City of Cape Town Mayor Patricia de Lille says the city plans to spend R315-million in the next three financial years to deal with the ongoing drought in the region.
This came after Western Cape Premier Helen Zille declared the Western Cape a disaster zone last week to accelerate the deployment of resources.
De Lille said the city will be accelerating emergency water schemes in the coming months.
"[This] includes drilling boreholes into the Table Mountain Group Aquifer and a small-scale desalination package plant, located along Cape Town's north-western coastline," she said on Tuesday in a speech distributed by the city.
De Lille delivered the speech at a Johannesburg Stock Exchange green bonds stakeholder dialogue in Cape Town.
She said the city plans to issue green bonds to fund projects aimed to deal with the effect of climate change.

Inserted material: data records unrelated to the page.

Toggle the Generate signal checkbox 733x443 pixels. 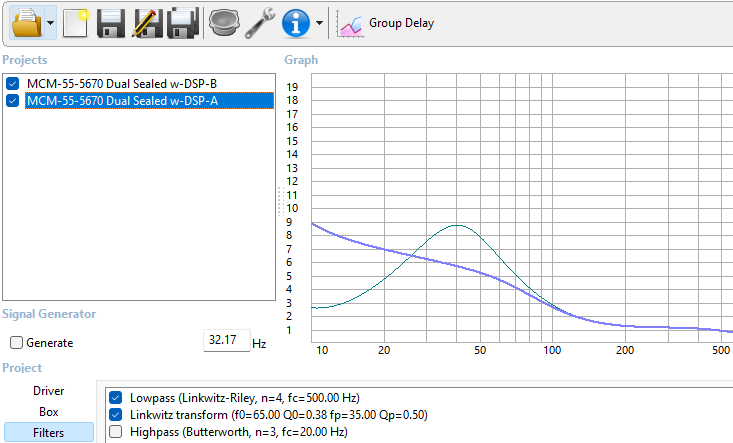(x=16, y=342)
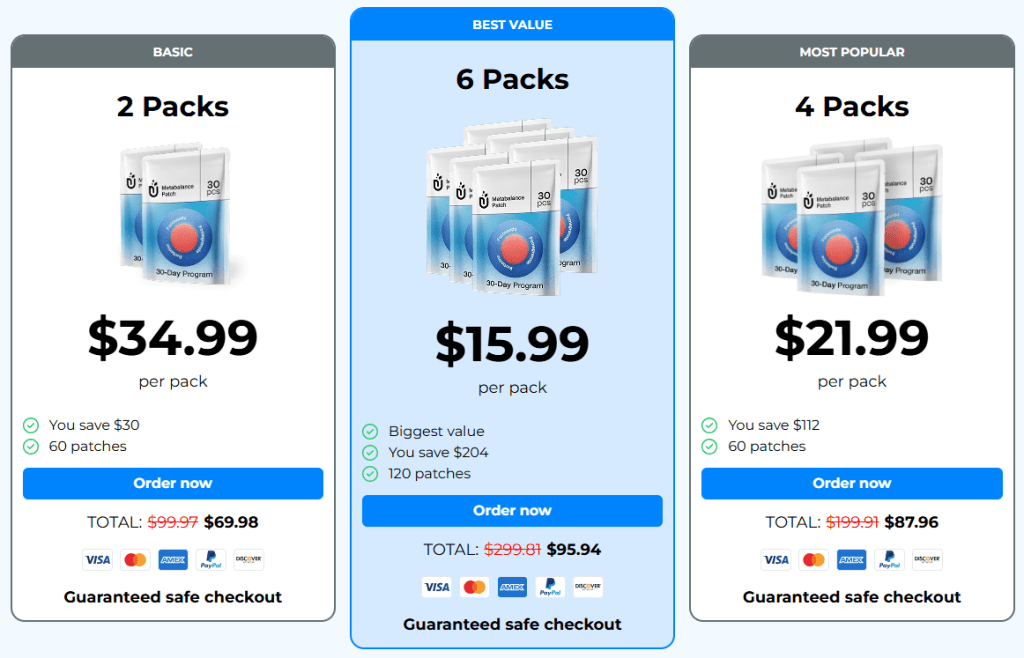Viewport: 1024px width, 658px height.
Task: Click the Discover icon in Basic plan
Action: (x=248, y=560)
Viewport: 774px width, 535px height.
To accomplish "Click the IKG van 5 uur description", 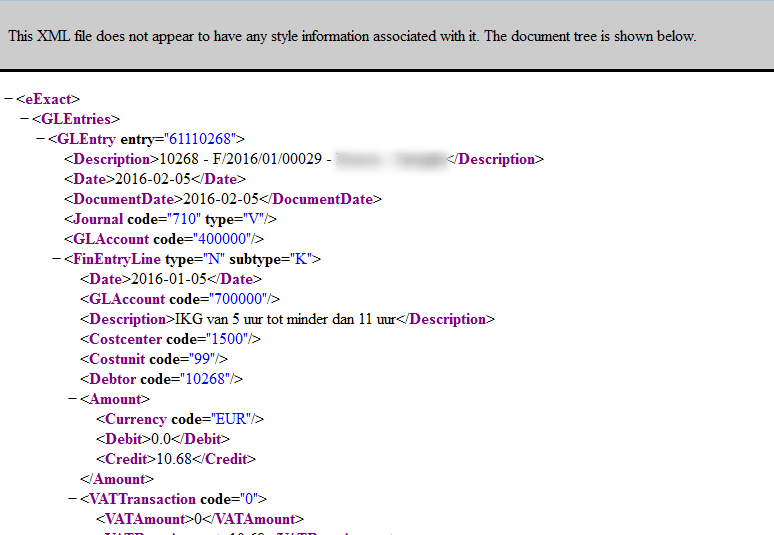I will pos(287,319).
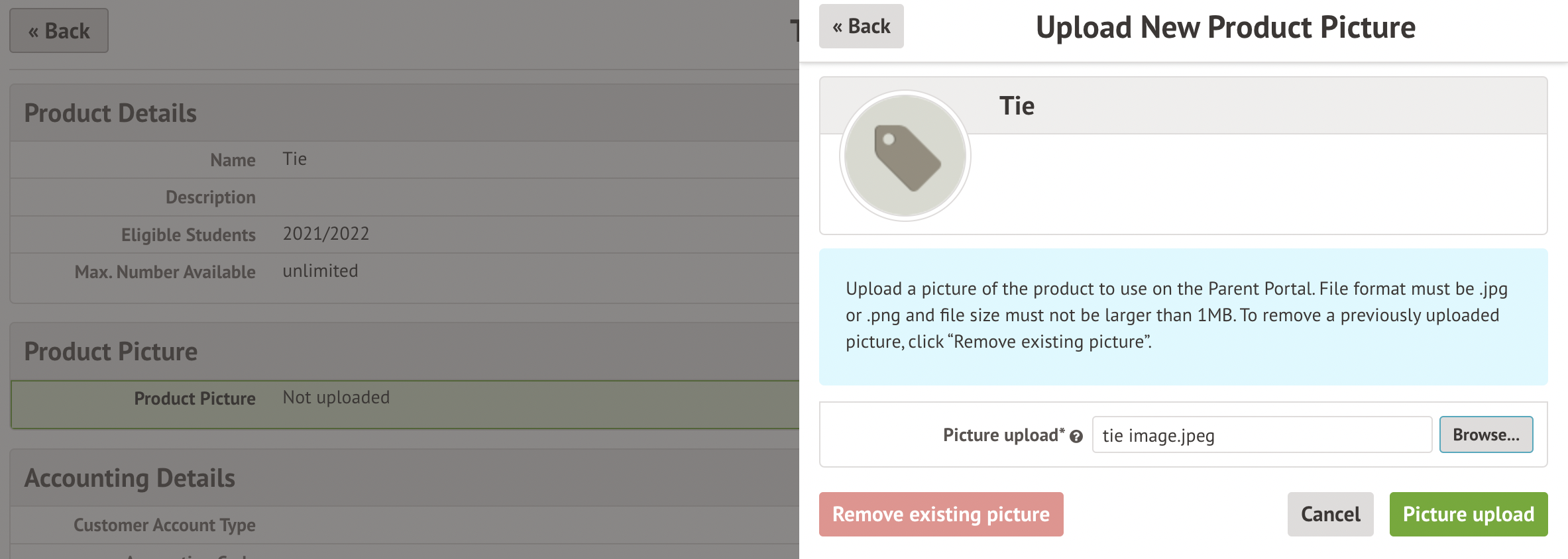Click the Upload New Product Picture title
Image resolution: width=1568 pixels, height=559 pixels.
1225,28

A green bond is a tax-exempt bond issued by qualified organisations or by municipalities.
The bond's tax-exempt status makes it attractive compared to other taxable bonds and provides incentive to tackle social issues such as climate change and moving to renewable sources of energy.
"We need to be innovative and diversify our financing mechanisms and these efforts will require partnership with the private sector," De Lille said.
The City of Cape Town announced on May 16 that it plans to introduce level 4 water restrictions which would ban the use of all municipal water for non-essential use and limit residents' water consumption to 100 litres of water per person per day.
On Monday, the city said its feeder dam levels were at 20.7% with only 10.7% left for consumption.